[TO DO] Retyping each entry exactly is the whole task.

[RECORDS PROVIDED]
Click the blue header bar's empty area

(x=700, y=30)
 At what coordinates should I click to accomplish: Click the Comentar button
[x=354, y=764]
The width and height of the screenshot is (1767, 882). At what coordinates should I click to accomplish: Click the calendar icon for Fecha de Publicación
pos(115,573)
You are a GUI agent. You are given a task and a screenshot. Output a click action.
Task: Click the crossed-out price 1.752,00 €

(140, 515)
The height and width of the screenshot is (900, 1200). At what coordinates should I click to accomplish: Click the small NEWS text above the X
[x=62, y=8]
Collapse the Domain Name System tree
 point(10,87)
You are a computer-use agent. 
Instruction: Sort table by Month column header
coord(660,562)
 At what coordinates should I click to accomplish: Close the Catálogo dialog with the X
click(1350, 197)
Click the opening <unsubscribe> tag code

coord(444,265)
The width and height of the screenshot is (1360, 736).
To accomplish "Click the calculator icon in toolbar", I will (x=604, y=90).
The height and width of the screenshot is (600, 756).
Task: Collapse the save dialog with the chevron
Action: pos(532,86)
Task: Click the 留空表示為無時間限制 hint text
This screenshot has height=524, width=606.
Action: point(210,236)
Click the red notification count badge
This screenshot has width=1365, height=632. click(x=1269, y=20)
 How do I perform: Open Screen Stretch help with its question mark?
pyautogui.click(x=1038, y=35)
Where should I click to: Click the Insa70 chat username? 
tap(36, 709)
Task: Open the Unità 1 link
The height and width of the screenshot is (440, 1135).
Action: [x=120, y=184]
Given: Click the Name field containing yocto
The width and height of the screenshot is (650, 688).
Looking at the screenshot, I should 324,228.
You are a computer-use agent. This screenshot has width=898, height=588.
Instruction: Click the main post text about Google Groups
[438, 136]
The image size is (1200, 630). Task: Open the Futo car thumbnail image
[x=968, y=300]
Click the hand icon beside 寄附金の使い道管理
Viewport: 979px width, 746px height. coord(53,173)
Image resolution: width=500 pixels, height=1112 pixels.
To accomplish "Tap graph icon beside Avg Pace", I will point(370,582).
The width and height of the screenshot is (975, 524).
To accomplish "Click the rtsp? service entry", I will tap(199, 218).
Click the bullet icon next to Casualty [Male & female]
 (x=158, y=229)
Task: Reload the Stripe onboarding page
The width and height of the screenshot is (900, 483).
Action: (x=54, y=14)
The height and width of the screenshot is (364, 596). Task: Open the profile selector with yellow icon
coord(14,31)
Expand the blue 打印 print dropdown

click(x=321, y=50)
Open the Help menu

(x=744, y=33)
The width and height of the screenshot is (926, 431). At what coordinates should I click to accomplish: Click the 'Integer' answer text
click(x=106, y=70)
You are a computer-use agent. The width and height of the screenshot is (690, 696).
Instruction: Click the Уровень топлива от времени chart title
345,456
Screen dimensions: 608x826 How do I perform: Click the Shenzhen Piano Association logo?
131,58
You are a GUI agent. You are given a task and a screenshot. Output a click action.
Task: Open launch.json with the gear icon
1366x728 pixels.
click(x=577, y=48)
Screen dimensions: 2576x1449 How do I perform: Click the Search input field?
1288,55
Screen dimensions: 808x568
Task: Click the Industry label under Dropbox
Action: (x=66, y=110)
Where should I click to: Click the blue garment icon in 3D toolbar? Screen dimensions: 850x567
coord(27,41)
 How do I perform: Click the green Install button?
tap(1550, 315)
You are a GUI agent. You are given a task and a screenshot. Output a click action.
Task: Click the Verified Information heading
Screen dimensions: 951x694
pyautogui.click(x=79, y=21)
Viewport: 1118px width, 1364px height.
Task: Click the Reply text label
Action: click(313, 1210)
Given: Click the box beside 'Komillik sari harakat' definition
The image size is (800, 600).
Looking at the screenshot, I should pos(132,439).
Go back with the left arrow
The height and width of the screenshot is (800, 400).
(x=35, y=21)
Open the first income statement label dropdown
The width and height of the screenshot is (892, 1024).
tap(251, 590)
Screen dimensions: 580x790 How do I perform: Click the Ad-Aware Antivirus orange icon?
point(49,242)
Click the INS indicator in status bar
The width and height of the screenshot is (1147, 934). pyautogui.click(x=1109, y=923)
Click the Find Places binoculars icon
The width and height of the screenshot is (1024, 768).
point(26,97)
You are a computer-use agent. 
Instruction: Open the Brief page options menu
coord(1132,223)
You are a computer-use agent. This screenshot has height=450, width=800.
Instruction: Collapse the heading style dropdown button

[SOLUTION TO THIS TASK]
Click the blue header bar's empty area

(x=700, y=30)
 At what coordinates should I click to accomplish: Click the Comentar button
[x=354, y=764]
The width and height of the screenshot is (1767, 882). At what coordinates should I click to accomplish: Click the calendar icon for Fecha de Publicación
pos(115,573)
You are a GUI agent. You are given a task and a screenshot. Output a click action.
Task: Click the crossed-out price 1.752,00 €

(140, 515)
The height and width of the screenshot is (900, 1200). At what coordinates should I click to accomplish: Click the small NEWS text above the X
[x=62, y=8]
Collapse the Domain Name System tree
 point(10,87)
You are a computer-use agent. 
Instruction: Sort table by Month column header
coord(660,562)
 At what coordinates should I click to accomplish: Close the Catálogo dialog with the X
click(1350, 197)
Click the opening <unsubscribe> tag code

coord(444,265)
The width and height of the screenshot is (1360, 736).
To accomplish "Click the calculator icon in toolbar", I will (x=604, y=90).
The height and width of the screenshot is (600, 756).
Task: Collapse the save dialog with the chevron
Action: pos(532,86)
Task: Click the 留空表示為無時間限制 hint text
This screenshot has height=524, width=606.
Action: point(210,236)
Click the red notification count badge
This screenshot has width=1365, height=632. click(x=1269, y=20)
 How do I perform: Open Screen Stretch help with its question mark?
pyautogui.click(x=1038, y=35)
Where should I click to: Click the Insa70 chat username? 
tap(36, 709)
Task: Open the Unità 1 link
The height and width of the screenshot is (440, 1135).
Action: [x=120, y=184]
Given: Click the Name field containing yocto
The width and height of the screenshot is (650, 688).
Looking at the screenshot, I should 324,228.
You are a computer-use agent. This screenshot has width=898, height=588.
Instruction: Click the main post text about Google Groups
[438, 136]
The image size is (1200, 630). Task: Open the Futo car thumbnail image
[x=968, y=300]
Click the hand icon beside 寄附金の使い道管理
Viewport: 979px width, 746px height. coord(53,173)
Image resolution: width=500 pixels, height=1112 pixels.
To accomplish "Tap graph icon beside Avg Pace", I will point(370,582).
The width and height of the screenshot is (975, 524).
To accomplish "Click the rtsp? service entry", I will tap(199, 218).
Click the bullet icon next to Casualty [Male & female]
 (x=158, y=229)
Task: Reload the Stripe onboarding page
The width and height of the screenshot is (900, 483).
Action: (x=54, y=14)
The height and width of the screenshot is (364, 596). Task: Open the profile selector with yellow icon
coord(14,31)
Expand the blue 打印 print dropdown

click(x=321, y=50)
Open the Help menu

(x=744, y=33)
The width and height of the screenshot is (926, 431). At what coordinates should I click to accomplish: Click the 'Integer' answer text
click(x=106, y=70)
You are a computer-use agent. The width and height of the screenshot is (690, 696).
Instruction: Click the Уровень топлива от времени chart title
345,456
Screen dimensions: 608x826 How do I perform: Click the Shenzhen Piano Association logo?
131,58
You are a GUI agent. You are given a task and a screenshot. Output a click action.
Task: Open launch.json with the gear icon
1366x728 pixels.
click(x=577, y=48)
Screen dimensions: 2576x1449 How do I perform: Click the Search input field?
1288,55
Screen dimensions: 808x568
Task: Click the Industry label under Dropbox
Action: (x=66, y=110)
Where should I click to: Click the blue garment icon in 3D toolbar? Screen dimensions: 850x567
coord(27,41)
 How do I perform: Click the green Install button?
tap(1550, 315)
You are a GUI agent. You are given a task and a screenshot. Output a click action.
Task: Click the Verified Information heading
Screen dimensions: 951x694
pyautogui.click(x=79, y=21)
Viewport: 1118px width, 1364px height.
Task: Click the Reply text label
Action: click(313, 1210)
Given: Click the box beside 'Komillik sari harakat' definition
The image size is (800, 600).
Looking at the screenshot, I should pos(132,439).
Go back with the left arrow
The height and width of the screenshot is (800, 400).
(x=35, y=21)
Open the first income statement label dropdown
The width and height of the screenshot is (892, 1024).
tap(251, 590)
Screen dimensions: 580x790 How do I perform: Click the Ad-Aware Antivirus orange icon?
point(49,242)
Click the INS indicator in status bar
The width and height of the screenshot is (1147, 934). pyautogui.click(x=1109, y=923)
Click the Find Places binoculars icon
The width and height of the screenshot is (1024, 768).
point(26,97)
You are a computer-use agent. 
Instruction: Open the Brief page options menu
coord(1132,223)
You are a computer-use agent. This screenshot has height=450, width=800.
Instruction: Collapse the heading style dropdown button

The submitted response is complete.